A migration involves transferring data from a pre-existing source database onto a target CockroachDB cluster. Migrating data is a complex, multi-step process, and a data migration can take many different forms depending on your specific business and technical constraints.
Cockroach Labs provides a MOLT (Migrate Off Legacy Technology) toolkit to aid in migrations.
This page provides an overview of the following:
- The generic migration sequence
- MOLT tools
- Variables to consider when choosing a migration approach
- Common migration approaches
Migration sequence
A migration to CockroachDB generally follows a variant of this sequence:
- Assess and discover: Inventory the source database, flag unsupported features, make a migration plan.
- Prepare the environment: Configure networking, users and permissions, bucket locations, and replication settings.
- Convert the source schema: Generate CockroachDB-compatible DDL. Apply the converted schema to the target database. Drop constraints and indexes to facilitate data load.

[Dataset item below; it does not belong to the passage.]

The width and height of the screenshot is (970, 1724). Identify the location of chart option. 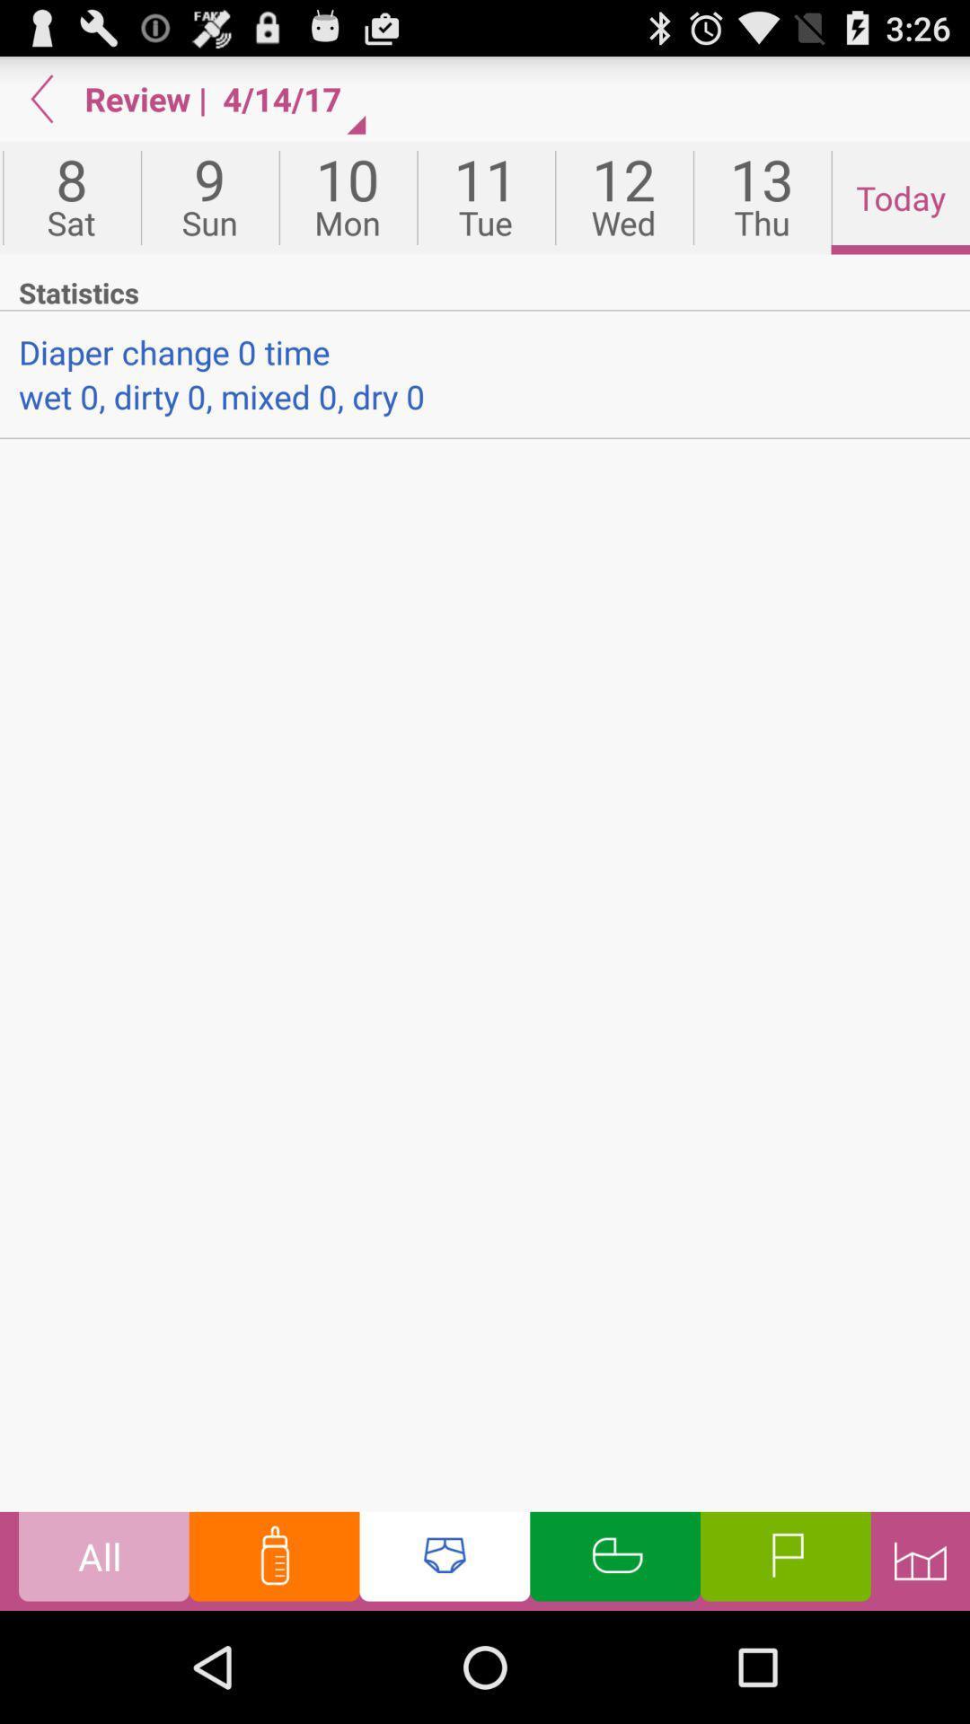
(919, 1559).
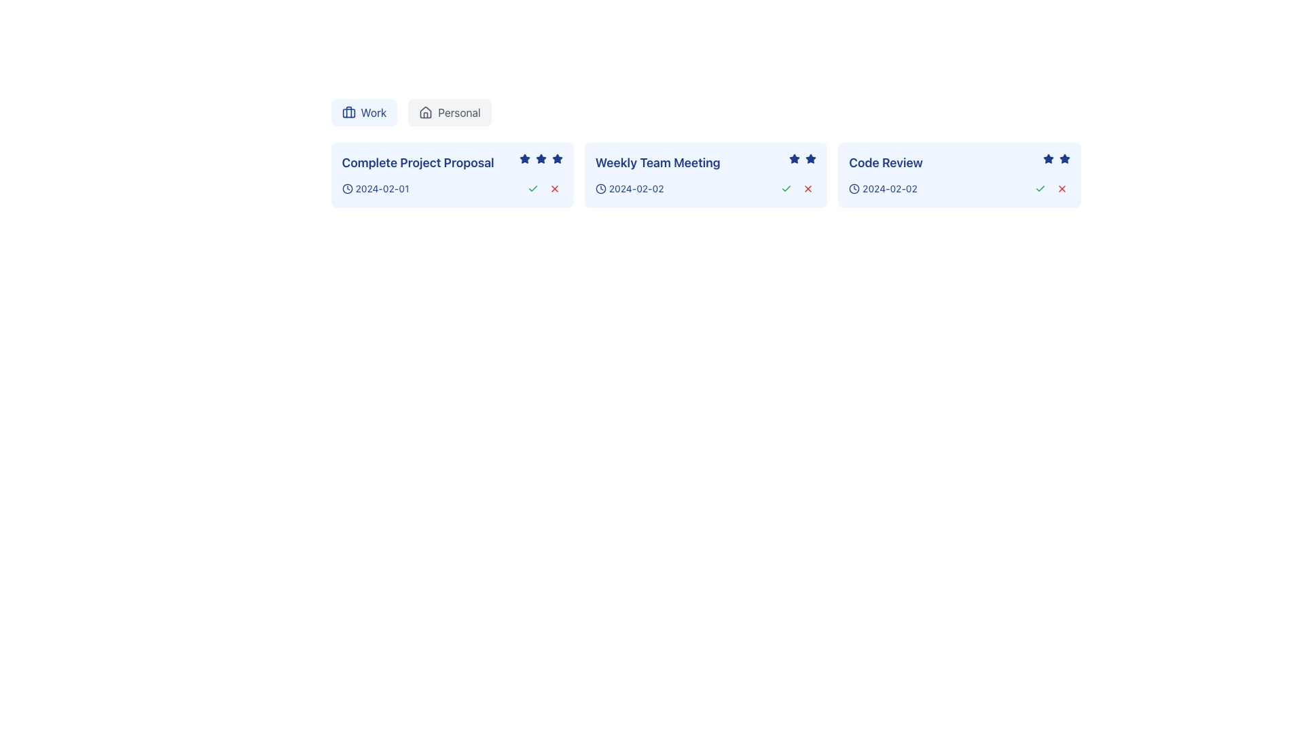  Describe the element at coordinates (1039, 188) in the screenshot. I see `the checkmark icon representing acceptance or confirmation for the 'Code Review' task, located at the bottom right of the 'Code Review' card` at that location.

- Load data into CockroachDB: Bulk load the source data into the CockroachDB cluster.
- Finalize target schema: Recreate indexes or constraints on CockroachDB that you previously dropped to facilitate data load.
- Replicate ongoing changes (optional): Keep CockroachDB in sync with the source. This may be necessary for migrations that minimize downtime.
- Stop application traffic: Limit user read/write traffic to the source database. This begins application downtime.
- Verify data consistency: Confirm that the CockroachDB data is consistent with the source.
- Enable failback (optional): Replicate data from the target back to the source, enabling a reversion to the source database in the event of migration failure.
- Cut over application traffic: Resume normal application use, with the CockroachDB cluster as the target database. This ends application downtime.
This sequence can vary depending on the needs on how your organization considers the migration variables. The common migration approaches describe some standard use cases, but even these may need to be modified to suit the needs of your migration.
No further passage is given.